The Hybrid run estimators
Now on to the last two estimators we’ll look at – the hybrids:
- Runs Created – 2002 (RC2002)
- Base runs (BaseRun)
Both of these formulas are the sum of a linear portion (in the style of the linear run estimators) and a nonlinear product (in the style of the base-reaching rate times base-advancement rate nonlinear estimators). However, they go about this in very different ways, with very different results:
RC2002 is like the worst of both worlds, lacking the formulaic simplicity of the linear run estimators, while behaving just like them in its p-dependence, including taking negative run values for low p.
But look at Base runs. At p=0, the runs per base reach plot takes the value of the team’s home run fraction, right near where we expected it to be. At p=1, the value is .93 – comfortably within the .90 to .97 range we expect. It does so for every team I’ve looked at thus far. It’s been said of Base runs that it models the reality of the run-scoring process significantly better than any other run estimator.
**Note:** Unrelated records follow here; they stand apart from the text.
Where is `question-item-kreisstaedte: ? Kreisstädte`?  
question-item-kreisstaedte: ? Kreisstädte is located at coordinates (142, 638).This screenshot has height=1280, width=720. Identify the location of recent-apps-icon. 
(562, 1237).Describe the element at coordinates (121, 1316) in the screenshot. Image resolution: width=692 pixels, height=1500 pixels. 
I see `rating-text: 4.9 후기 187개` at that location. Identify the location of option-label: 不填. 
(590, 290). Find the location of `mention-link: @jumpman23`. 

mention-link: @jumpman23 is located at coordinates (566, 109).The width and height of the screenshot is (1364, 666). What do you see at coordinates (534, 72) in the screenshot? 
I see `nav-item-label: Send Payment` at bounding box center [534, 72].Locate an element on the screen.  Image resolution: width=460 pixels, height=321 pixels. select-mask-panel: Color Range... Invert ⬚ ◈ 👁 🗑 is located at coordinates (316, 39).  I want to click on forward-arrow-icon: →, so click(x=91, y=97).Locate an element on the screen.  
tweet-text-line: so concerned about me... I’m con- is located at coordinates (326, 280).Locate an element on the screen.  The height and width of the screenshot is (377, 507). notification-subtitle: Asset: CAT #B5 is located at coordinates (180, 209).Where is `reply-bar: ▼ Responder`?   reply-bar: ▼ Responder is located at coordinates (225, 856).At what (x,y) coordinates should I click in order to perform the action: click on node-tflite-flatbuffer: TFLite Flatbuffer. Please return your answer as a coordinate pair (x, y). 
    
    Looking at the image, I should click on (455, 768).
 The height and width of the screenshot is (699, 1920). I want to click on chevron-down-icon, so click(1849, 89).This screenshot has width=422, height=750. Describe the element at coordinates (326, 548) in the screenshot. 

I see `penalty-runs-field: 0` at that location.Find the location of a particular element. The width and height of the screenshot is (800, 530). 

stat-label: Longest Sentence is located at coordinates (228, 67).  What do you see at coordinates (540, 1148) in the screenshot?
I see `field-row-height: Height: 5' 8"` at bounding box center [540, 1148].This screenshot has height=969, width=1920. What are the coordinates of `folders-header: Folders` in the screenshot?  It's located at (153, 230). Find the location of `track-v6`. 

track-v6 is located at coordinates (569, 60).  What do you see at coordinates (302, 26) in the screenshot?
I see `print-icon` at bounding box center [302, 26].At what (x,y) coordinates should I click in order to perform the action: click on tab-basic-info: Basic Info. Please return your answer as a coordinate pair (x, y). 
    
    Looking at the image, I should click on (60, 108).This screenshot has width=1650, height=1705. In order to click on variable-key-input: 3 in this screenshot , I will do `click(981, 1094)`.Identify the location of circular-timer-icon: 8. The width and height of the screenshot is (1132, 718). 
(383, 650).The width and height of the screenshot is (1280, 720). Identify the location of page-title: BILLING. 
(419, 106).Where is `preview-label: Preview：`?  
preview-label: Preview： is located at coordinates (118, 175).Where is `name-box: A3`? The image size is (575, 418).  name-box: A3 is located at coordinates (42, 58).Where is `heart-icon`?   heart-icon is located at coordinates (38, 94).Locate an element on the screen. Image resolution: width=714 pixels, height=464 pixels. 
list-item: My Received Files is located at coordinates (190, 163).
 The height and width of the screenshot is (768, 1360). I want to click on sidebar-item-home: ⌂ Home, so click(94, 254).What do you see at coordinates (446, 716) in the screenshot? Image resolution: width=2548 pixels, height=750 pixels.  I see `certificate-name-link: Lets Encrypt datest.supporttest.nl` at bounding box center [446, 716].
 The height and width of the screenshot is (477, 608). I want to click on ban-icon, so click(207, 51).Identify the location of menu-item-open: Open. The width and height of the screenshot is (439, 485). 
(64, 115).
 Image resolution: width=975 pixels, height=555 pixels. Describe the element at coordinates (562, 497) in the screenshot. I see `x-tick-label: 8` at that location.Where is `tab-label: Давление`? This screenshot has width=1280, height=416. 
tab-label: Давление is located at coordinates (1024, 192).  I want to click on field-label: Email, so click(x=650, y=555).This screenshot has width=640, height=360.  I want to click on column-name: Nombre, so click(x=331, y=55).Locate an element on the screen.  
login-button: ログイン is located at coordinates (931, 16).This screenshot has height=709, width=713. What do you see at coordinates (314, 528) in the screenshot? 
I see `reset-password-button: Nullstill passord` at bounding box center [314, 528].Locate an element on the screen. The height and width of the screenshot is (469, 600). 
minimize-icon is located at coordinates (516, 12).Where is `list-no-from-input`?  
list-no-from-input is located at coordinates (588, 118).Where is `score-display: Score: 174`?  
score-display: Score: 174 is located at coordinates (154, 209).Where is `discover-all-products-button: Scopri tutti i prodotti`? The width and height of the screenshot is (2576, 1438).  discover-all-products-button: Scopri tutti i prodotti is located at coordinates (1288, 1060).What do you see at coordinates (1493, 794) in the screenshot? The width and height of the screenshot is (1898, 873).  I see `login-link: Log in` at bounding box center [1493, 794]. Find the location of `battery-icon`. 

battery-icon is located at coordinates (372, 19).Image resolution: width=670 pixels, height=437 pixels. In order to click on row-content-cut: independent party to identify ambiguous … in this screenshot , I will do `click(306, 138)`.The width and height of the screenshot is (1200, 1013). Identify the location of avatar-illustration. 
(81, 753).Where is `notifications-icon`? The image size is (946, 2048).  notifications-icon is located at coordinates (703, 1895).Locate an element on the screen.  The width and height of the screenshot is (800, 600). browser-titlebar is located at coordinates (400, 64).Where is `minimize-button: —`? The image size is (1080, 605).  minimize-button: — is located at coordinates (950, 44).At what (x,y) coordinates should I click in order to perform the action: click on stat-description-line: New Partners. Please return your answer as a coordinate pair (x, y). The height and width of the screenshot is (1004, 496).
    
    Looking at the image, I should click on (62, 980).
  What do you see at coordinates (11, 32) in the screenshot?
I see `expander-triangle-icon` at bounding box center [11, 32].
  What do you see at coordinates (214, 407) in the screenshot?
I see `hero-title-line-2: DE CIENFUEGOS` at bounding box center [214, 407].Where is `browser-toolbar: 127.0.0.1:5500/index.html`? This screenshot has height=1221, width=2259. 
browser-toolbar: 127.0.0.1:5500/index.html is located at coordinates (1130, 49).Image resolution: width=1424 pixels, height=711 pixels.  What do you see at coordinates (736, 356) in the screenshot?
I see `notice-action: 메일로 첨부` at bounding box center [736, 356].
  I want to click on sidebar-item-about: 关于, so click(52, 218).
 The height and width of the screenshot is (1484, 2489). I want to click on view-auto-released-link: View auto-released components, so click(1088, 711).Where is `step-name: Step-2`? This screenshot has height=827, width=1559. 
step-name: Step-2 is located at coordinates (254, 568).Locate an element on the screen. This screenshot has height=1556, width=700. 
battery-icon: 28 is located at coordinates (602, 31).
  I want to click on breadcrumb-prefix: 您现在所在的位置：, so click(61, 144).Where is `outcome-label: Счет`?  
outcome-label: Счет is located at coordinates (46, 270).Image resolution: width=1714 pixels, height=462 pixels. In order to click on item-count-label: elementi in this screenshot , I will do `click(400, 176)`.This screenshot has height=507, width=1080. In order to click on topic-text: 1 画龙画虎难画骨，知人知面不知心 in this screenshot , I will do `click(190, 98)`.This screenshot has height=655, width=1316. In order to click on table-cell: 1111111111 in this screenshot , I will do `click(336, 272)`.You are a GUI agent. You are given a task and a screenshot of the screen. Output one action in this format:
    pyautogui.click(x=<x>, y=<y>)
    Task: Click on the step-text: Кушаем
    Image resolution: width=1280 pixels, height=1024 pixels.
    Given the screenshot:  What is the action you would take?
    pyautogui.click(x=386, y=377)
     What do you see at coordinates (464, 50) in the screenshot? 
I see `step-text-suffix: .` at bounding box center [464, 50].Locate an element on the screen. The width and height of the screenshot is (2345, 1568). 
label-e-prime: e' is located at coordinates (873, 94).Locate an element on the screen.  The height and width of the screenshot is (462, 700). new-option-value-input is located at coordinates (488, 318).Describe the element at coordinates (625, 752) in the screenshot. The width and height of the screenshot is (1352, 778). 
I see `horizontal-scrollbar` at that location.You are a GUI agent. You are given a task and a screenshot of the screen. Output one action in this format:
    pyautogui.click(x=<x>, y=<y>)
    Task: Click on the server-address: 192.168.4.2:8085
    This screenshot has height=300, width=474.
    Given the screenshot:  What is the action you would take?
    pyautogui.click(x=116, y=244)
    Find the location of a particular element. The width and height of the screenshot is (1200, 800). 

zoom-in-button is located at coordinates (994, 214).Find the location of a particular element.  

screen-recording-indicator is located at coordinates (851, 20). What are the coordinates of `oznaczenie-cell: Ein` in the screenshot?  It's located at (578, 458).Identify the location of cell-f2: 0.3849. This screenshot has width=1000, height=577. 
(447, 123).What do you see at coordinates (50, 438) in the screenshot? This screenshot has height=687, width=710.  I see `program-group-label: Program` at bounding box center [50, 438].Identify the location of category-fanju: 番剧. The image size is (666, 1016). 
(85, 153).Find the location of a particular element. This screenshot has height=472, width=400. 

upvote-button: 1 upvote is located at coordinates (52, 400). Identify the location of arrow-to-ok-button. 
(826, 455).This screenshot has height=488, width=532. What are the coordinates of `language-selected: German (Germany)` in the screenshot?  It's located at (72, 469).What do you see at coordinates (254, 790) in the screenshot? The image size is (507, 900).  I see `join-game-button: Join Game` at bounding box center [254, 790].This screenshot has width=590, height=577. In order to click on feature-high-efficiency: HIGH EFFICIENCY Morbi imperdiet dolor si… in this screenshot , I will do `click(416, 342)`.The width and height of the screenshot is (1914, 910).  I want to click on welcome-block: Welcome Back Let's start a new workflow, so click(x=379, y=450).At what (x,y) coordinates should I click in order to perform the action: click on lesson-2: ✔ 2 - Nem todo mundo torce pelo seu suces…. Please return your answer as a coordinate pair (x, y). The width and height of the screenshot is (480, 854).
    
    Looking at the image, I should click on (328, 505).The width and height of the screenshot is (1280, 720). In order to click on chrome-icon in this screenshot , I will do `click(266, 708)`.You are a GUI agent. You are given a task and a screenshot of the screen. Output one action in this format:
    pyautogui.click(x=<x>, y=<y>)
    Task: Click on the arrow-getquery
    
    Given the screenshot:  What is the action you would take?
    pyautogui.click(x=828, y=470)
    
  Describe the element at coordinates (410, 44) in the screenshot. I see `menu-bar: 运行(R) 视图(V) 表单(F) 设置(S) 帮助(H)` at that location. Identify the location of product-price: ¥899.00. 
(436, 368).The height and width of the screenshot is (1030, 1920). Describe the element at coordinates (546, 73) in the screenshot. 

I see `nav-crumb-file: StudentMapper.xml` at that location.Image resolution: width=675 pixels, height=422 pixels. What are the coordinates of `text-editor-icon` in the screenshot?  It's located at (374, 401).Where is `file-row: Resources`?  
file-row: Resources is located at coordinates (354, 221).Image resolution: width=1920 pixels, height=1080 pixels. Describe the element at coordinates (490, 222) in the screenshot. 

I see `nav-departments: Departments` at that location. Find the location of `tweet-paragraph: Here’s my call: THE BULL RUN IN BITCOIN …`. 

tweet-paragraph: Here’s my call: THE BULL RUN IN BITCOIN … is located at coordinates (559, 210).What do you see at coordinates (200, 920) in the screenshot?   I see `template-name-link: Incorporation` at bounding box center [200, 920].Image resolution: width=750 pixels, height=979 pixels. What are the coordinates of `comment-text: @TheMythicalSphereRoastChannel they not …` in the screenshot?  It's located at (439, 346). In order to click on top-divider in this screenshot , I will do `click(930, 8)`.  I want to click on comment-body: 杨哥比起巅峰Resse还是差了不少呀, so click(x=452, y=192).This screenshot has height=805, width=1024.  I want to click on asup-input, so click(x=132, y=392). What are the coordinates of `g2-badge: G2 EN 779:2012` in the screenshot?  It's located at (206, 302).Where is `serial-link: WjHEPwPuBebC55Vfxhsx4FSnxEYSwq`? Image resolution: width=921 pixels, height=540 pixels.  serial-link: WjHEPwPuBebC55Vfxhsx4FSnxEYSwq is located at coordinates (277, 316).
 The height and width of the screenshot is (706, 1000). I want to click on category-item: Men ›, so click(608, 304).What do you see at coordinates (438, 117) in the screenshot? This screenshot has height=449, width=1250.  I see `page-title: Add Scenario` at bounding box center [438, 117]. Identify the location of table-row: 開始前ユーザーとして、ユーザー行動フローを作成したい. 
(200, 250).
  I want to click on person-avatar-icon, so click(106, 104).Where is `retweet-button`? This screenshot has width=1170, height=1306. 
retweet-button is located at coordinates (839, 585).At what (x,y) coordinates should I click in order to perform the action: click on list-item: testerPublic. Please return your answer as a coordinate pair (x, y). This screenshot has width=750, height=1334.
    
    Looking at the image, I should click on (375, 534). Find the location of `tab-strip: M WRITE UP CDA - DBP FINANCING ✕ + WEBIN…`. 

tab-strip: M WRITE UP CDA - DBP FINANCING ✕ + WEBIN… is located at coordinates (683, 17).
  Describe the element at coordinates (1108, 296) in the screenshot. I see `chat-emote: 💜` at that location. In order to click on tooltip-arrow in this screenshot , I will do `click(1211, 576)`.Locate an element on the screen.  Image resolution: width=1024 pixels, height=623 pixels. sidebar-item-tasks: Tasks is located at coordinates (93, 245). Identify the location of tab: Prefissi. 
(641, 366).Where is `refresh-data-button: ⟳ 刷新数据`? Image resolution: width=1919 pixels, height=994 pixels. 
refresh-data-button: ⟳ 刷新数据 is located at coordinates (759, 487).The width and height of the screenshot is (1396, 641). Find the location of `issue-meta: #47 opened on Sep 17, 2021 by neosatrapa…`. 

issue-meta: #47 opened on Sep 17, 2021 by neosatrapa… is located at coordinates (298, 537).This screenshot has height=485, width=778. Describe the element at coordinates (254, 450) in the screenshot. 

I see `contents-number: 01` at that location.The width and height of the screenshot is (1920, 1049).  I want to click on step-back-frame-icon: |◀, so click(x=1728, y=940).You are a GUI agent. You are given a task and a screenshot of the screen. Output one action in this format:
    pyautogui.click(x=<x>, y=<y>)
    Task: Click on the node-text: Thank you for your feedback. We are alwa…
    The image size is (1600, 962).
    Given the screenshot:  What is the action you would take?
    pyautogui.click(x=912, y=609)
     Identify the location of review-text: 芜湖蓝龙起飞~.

These results lend support to such praise.
So in retrospect, did we need EBP?
So we’ve found out that, after all, there was one existing run estimator (Base Runs) that could have been used to examine the OBP-dependence of run production. Which brings us back to the question stated at the beginning of this article, “What in the world do we need yet another run estimator for?” One could argue that because Base Runs appears to do a pretty good job of showing that OBP dependence, that EBP is superfluous, and didn’t need to be made. I have a few responses to that.
- Coaxing that OBP-dependence out of Base Runs was about as difficult as was creating EBP.
- At the time I only knew of the linear run estimators, and it didn’t seem to me that their OBP dependences, if even possible to find, would have the right shape (and they don’t).
- There are different shapes to the OBP-dependence curves for EBP and Base Runs that may carry some significance.
- EBP has plenty of room for improvement, and shows promise for paving the way to the creation of the most accurate run estimator yet.
- EBP may provide new insights on the connections between individual offensive events and run production.
- EBP still has those other cool tricks up its sleeve that run estimators cannot do.
About the shapes of these plots
There are some interesting things to note on the shapes of these curves. One is that every linear run estimator appears as an almost perfectly straight line on the runs per plate appearance charts, and curved on runs per base reach; while the nonlinear estimators appear very close to being straight lines on the runs per base reach chart, and curved on the runs per plate appearance chart. These aren’t quite straight lines on the runs per base reach chart, however. They tend to have a slight upward curvature for lower p values, and a slight downward curvature for upper p values. In the case of RCtech, it’s upward throughout the whole range for every team I’ve checked. In the case of TOP, sometimes it’s all upward; in the case of Base runs, for some teams it’s all upward, for some it’s all downward, and for some it’s up then down. But in every case, the curvature is so slight that to the eye these look pretty close to straight lines.
EBP, by comparison, has a very pronounced upward curvature followed by a very pronounced downward curvature for every team. Because EBP is the only one of these specifically derived based on p, I suspect the real-life p-dependence of run production to follow EBP’s curvature, but to have values in the high-p range closer to those of Base runs.